**QUOTED TEXT**
###
Others also believe there is a legal question about whether the government has gone too far in alleging fraud.

“The whole case will come down to intent. It is not a crime to accept a gift from somebody. It is not a crime to accept a gift from somebody who does business with the state,” said Barry Pollack, a Washington lawyer.

“It’s only a crime if you do it with an improper and corrupt intent. … It all comes down to what was in Governor McDonnell’s mind when he was accepting these gifts,” he said.

Andrew McBride, a former federal prosecutor in Virginia who is now a defense lawyer, said McDonnell’s lawyers may decide “We have a good legal issue here: is this sale of the honest services of your office, or is this just good old politics 101?”

“It is not the classic purchase of the honest services of a governor,” he said of some of the allegations against McDonnell.

In corruption cases against federal, state or local officials, federal prosecutors sometimes allege “honest services” fraud, part of federal mail and wire fraud law.

Mail and wire fraud is the hook federal prosecutors use to gain jurisdiction if telephone calls, emails, traditional mail and commercial shippers are involved in an alleged crime.

Part of the law addresses schemes to defraud by depriving “another of the intangible right of honest services.” In political or government corruption cases the honest services involved are those the public expects of government officials.

Pollack said the “honest services” provision has been interpreted broadly in the past, but the U.S. Supreme Court narrowed it in 2010 in the case of Enron CEO Jeffrey Skilling, when the justices ruled the government must show there was a bribe or a kickback.

However, Pollack said the justices did not define what constitutes a bribe, and therefore it is not clear whether they meant to require a specific quid pro quo.

Pollack said some courts have interpreted the Skilling ruling narrowly to mean that there must be a quid pro quo — the bribe is given in return for an agreement that the public official perform a specific official act.

He said other courts have held it need only be shown that if someone makes a payment or gift with the expectation of some unspecified official consideration from a public official and that official accepts the gift with the understanding he was going to use his office to do something in return.

“The key question the court is going to have to resolve in Governor McDonnell’s case — and ultimately the Supreme Court is gong to have to resolve — is does that ‘something’ have to be something specific, something identified,” Pollack said.
###
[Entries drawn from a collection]
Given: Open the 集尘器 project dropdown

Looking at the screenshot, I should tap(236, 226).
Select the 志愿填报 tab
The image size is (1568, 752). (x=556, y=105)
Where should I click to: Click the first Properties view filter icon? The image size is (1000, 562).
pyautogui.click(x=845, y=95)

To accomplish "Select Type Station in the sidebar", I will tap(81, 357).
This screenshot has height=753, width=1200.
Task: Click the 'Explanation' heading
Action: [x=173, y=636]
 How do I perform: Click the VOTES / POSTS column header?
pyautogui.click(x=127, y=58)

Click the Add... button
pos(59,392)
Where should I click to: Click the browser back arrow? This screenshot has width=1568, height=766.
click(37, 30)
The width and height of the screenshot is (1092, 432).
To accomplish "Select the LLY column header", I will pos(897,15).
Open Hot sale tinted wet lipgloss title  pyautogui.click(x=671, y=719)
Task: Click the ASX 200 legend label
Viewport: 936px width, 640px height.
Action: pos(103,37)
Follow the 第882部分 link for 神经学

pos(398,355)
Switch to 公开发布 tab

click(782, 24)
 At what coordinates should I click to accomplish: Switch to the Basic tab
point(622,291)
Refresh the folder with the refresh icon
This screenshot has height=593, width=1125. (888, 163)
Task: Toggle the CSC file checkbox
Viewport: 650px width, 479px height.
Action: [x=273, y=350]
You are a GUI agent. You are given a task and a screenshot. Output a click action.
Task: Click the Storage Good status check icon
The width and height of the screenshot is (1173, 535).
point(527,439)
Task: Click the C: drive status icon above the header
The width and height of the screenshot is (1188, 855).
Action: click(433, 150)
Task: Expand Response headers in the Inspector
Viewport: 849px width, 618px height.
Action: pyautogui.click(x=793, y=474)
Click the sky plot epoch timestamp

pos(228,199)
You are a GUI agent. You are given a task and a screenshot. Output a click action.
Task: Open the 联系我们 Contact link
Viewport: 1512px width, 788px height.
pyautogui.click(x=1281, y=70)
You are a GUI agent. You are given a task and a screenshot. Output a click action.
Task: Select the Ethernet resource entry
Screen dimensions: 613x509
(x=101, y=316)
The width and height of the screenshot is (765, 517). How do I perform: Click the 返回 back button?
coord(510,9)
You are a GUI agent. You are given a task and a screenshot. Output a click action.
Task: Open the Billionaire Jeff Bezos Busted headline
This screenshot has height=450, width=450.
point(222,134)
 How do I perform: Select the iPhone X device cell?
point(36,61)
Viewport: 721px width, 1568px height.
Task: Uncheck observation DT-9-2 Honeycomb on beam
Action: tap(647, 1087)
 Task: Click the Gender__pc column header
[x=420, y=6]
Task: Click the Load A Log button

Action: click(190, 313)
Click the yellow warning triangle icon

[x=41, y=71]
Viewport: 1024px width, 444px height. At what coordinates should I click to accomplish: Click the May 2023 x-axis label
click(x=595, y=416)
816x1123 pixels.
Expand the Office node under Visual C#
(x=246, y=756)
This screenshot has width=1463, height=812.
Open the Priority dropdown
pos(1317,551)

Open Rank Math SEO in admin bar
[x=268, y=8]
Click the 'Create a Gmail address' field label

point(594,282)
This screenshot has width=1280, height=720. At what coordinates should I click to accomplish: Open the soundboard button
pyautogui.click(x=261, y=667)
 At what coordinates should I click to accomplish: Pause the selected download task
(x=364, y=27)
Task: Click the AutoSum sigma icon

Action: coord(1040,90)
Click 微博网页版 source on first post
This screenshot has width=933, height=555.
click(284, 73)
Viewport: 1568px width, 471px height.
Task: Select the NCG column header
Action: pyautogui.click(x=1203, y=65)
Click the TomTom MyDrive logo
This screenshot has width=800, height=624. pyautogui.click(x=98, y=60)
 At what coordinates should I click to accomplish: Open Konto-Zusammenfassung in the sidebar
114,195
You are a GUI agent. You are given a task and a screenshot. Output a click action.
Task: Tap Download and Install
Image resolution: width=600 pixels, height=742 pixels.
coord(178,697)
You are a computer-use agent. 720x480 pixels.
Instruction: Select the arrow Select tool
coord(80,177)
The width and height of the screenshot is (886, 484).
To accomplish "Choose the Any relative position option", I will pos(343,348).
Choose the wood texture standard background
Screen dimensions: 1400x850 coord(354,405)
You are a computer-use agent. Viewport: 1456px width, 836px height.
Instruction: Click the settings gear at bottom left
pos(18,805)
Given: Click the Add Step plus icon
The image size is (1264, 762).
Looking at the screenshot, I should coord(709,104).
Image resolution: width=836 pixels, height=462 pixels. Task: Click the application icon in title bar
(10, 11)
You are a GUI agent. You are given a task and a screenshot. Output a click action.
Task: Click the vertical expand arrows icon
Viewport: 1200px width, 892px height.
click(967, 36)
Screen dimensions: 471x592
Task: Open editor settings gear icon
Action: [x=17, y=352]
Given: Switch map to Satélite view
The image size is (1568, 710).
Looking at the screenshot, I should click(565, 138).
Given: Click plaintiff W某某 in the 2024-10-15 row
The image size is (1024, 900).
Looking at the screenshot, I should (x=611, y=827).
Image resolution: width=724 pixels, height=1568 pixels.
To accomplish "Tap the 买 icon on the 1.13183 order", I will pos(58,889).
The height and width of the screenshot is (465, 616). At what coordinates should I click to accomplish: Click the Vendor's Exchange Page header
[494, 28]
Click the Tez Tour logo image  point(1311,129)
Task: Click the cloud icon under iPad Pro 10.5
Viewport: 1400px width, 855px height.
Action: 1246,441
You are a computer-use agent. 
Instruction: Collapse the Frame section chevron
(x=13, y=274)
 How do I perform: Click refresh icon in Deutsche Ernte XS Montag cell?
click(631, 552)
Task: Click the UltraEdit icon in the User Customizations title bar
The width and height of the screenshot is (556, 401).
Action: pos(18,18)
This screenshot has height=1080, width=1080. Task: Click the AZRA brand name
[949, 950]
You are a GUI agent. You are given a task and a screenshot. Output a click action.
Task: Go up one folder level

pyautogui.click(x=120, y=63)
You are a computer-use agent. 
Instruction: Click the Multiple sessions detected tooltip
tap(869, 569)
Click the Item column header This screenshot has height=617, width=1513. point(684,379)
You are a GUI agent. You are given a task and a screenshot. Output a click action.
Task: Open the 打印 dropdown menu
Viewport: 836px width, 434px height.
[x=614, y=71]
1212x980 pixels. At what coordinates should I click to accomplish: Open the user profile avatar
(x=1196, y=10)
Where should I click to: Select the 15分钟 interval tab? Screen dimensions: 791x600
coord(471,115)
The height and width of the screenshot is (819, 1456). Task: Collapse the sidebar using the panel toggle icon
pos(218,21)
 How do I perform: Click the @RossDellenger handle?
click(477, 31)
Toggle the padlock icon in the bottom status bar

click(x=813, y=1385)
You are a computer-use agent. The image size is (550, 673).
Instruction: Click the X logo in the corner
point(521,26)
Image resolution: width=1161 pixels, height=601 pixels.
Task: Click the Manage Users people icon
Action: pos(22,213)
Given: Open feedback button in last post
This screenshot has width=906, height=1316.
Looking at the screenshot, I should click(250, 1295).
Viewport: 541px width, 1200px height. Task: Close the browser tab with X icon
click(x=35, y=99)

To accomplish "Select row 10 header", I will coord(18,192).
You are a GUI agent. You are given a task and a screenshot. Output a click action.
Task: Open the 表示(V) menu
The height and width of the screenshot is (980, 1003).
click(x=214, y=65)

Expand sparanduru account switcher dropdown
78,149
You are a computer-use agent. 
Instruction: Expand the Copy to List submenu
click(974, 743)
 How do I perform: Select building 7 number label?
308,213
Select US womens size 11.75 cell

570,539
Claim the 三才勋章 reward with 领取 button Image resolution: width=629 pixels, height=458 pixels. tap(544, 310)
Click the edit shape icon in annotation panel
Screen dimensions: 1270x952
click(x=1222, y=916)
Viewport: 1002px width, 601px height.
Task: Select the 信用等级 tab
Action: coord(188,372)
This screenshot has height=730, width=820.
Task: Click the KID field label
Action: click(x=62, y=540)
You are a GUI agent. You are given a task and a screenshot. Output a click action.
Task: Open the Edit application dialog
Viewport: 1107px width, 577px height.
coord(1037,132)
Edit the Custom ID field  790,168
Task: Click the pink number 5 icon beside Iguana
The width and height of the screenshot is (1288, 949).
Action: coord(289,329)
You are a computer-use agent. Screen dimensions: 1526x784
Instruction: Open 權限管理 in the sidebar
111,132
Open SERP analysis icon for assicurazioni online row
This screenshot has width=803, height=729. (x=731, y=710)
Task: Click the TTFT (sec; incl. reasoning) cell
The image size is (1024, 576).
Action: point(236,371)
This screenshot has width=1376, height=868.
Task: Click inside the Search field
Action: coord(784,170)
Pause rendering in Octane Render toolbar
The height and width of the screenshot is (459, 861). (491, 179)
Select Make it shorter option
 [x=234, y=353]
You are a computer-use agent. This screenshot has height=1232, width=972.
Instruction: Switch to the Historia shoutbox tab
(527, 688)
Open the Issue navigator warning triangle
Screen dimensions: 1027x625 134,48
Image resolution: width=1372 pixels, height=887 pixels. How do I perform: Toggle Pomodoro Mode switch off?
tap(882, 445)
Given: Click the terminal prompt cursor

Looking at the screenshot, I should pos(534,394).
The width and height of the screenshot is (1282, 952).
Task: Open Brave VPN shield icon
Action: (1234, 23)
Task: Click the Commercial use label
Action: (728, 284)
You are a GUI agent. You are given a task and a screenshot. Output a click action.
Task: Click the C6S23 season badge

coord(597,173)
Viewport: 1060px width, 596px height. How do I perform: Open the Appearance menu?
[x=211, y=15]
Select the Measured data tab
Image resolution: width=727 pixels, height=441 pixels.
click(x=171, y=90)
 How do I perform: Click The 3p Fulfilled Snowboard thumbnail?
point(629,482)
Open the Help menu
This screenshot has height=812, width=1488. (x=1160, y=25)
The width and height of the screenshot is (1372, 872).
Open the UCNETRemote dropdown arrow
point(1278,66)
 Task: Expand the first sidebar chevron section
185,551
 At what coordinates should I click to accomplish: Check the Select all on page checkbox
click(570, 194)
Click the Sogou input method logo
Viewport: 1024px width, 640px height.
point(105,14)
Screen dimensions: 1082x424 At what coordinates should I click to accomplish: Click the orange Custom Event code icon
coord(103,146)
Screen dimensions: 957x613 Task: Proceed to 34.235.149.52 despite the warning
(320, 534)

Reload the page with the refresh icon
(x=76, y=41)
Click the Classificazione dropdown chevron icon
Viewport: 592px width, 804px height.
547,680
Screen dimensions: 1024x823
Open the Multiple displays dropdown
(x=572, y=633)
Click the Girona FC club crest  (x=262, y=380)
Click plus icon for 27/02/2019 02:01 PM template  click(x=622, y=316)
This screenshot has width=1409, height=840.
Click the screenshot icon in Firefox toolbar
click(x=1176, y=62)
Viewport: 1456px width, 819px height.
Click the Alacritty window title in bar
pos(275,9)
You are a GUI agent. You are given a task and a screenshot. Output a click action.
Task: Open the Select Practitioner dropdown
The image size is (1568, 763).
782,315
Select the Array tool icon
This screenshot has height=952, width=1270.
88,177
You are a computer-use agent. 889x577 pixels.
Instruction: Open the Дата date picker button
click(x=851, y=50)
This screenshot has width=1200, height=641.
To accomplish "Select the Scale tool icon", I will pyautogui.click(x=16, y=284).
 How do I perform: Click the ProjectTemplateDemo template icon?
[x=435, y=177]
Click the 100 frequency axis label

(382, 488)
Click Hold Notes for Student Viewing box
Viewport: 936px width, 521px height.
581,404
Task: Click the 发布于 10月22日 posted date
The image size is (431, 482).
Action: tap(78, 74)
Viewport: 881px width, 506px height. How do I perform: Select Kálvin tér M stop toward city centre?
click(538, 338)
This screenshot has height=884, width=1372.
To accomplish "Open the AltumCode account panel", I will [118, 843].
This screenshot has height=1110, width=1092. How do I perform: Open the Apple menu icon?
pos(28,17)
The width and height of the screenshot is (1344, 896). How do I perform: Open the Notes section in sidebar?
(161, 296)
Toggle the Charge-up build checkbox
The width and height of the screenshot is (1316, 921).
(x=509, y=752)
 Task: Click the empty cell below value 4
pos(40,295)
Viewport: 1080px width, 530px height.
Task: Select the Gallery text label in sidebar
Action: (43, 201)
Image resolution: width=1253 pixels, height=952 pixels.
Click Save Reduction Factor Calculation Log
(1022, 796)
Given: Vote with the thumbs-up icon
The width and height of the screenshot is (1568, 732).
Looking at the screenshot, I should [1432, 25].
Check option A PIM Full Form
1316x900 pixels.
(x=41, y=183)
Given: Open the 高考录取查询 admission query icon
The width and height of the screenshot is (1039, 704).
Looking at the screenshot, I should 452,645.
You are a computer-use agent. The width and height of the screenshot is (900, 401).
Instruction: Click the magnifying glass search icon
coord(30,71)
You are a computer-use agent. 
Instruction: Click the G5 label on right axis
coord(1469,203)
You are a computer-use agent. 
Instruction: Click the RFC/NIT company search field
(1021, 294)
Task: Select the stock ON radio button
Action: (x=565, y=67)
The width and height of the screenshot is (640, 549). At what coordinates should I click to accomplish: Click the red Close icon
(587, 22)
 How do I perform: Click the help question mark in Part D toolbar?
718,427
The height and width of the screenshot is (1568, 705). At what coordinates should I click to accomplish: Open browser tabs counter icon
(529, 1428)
###
**WHAT THIS TASK INVOLVES**
Echo, word for word, the stretch of the article on the McDonnell case from "Andrew McBride, a" through "an alleged crime.". These items bear no relation to the article on the McDonnell case.

**THE COMPLETED TASK**
Andrew McBride, a former federal prosecutor in Virginia who is now a defense lawyer, said McDonnell’s lawyers may decide “We have a good legal issue here: is this sale of the honest services of your office, or is this just good old politics 101?”

“It is not the classic purchase of the honest services of a governor,” he said of some of the allegations against McDonnell.

In corruption cases against federal, state or local officials, federal prosecutors sometimes allege “honest services” fraud, part of federal mail and wire fraud law.

Mail and wire fraud is the hook federal prosecutors use to gain jurisdiction if telephone calls, emails, traditional mail and commercial shippers are involved in an alleged crime.